I.K. - Ce n'est pas mon ADN qui est différent, c'est mon parcours ! On ne m'a pas nommée à la tête d'une grande société publique, j'ai joint une petite société privée qui est devenue une grande société publique. J'ai créé mon poste. J'aurais fait face aux mêmes barrières que les autres professionnelles allemandes si j'avais été cadre intermédiaire d'une grande société visant un poste de pdg.

D.B. - Malgré tout, vous êtes opposée aux quotas pour les postes de gestion accordés aux femmes. Pourquoi ?

I.K. - La plupart du temps, ils ne sont pas réalistes et causent plus de tort que de bien. À quoi sert de m'imposer un quota de femmes cadres s'il n'existe pas de candidates pour combler ces postes ? Il faut considérer le bassin de candidates disponibles dans chaque industrie, établir des quotas particuliers et promouvoir les cas de réussite.

D.B. - Vous affirmez que, pour augmenter le nombre de femmes cadres, ce n'est pas l'attitude des hommes envers les femmes au travail qui doit changer, mais leur attitude dans la vie privée. Expliquez.

I.K. - Les patrons savent que les femmes portent encore la responsabilité de la vie familiale. C'est pourquoi ils hésitent à leur donner une promotion, craignant qu'elles s'absentent trop souvent. Tant que les hommes ne quitteront pas plus souvent à 17 heures et qu'ils ne prendront pas congé en cas de maladie des enfants, l'attitude des patrons envers les femmes cadres n'évoluera pas.

D.B. - Éprouvez-vous des difficultés à recruter des femmes scientifiques ?

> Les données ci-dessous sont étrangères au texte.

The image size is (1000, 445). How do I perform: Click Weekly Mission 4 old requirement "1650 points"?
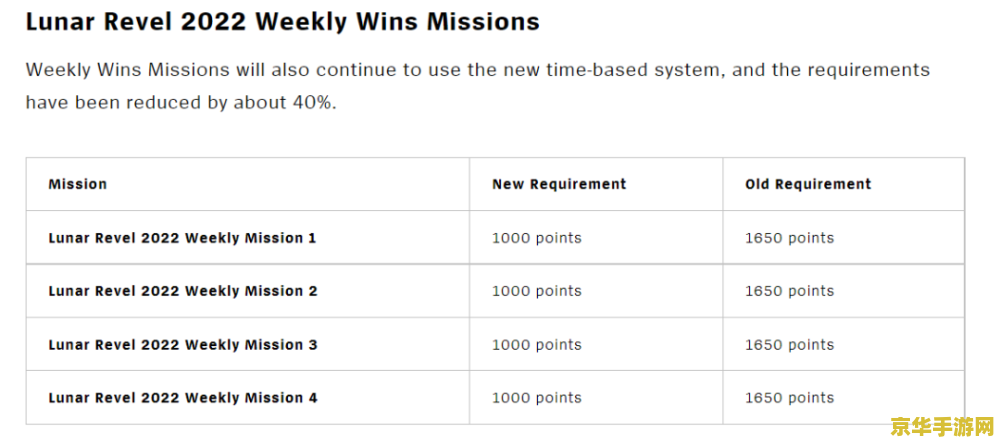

I.K. - Oui. Les femmes choisissent leur employeur en fonction du produit qu'il fabrique, elles ont besoin de l'aimer et de s'y identifier. Les hommes, eux, choisissent en fonction des perspectives de carrière. Alors, quand on produit de la poudre pour la désulfuration de l'acier, vous comprendrez qu'il faut travailler très fort pour attirer des femmes. En vantant notre côté international, par exemple.